Foreground selection and grounding: Pixel-space segmentation models can mask but not necessarily select the task-relevant object in a training-free regime; robust OOD and saliency-aware mask scoring remain unsolved (Rubinstein et al., 9 Apr 2025).
Slot assignment and variable $K$ : Automatically inferring the number of objects (slots), especially for open-world scenes or variable-structured data, is non-trivial (Brady et al., 2023, Didolkar et al., 2024).
Small-object and part discovery: Hierarchical and multi-scale attention or reverse hierarchy feedback (RHGNet) are critical for recovering rare, low-saliency entities (Zou et al., 2024).
Neural binding and compositional abstraction: Explicit part-whole relationships, physical/causal reasoning, and finer granularity (parts/limbs) require future progress in multi-task and hierarchical OCL (Didolkar et al., 27 Mar 2025, Didolkar et al., 2024, Zou et al., 2024).
Theoretical gap: Ensuring slot identifiability, permutation invariance, and interpretable binding in realistic, noisy, or partially observable environments remains a central mathematical challenge (Brady et al., 2023, Kori et al., 2024).

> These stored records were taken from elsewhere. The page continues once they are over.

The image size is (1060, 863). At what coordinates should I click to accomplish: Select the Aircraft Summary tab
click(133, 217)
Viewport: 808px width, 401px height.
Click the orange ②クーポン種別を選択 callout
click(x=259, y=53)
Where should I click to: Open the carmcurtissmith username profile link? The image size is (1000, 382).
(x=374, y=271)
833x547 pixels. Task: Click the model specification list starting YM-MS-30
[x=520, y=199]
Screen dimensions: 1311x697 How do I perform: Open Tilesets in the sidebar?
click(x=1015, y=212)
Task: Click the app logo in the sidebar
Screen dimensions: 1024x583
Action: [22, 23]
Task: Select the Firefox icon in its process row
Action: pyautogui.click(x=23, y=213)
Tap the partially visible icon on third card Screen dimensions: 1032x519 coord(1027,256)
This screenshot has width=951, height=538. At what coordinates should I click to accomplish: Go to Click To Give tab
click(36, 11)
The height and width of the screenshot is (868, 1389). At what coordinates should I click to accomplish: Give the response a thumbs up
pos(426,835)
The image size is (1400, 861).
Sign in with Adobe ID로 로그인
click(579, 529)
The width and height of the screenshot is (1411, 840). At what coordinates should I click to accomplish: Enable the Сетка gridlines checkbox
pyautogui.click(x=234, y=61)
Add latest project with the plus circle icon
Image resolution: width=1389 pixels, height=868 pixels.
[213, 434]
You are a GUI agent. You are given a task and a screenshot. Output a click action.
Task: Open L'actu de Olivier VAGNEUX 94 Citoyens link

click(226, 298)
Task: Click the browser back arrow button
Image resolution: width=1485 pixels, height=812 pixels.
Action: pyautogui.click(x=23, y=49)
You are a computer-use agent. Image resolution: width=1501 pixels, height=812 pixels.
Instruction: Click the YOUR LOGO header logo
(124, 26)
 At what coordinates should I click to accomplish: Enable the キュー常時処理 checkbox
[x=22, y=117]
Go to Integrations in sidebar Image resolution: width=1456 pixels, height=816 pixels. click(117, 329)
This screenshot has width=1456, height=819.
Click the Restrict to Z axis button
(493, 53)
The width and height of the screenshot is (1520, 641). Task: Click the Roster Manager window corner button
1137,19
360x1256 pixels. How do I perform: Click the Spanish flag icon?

Integration with reasoning: True synergy with symbolic, memory-based, and graph reasoners has begun with frameworks for video QA and neuro-symbolic execution, but requires more mature methods for scalable integration (Dang et al., 2021, Wang et al., 2020).
Bridging cognitive and computational objectness: Current pipelines mirror but do not fully capture developmental cues (motion, multimodal grounding, human-in-the-loop interactions) underlying human object perception (Rubinstein et al., 9 Apr 2025).

Future directions include segmentation-backed self-supervised representation learning, multimodal OCL incorporating language, video, and depth, adaptive slot allocation, robust unsupervised foreground selection, and the design of compositional learning benchmarks measuring relational, causal, and model-based generalization (Rubinstein et al., 9 Apr 2025, Zhao et al., 2024, Didolkar et al., 27 Mar 2025). The field is now equipped with large-scale toolboxes and foundational models, suggesting the frontier has shifted from raw object separation to harnessing object-centric representations for robust, compositional, and cognitively-inspired artificial intelligence.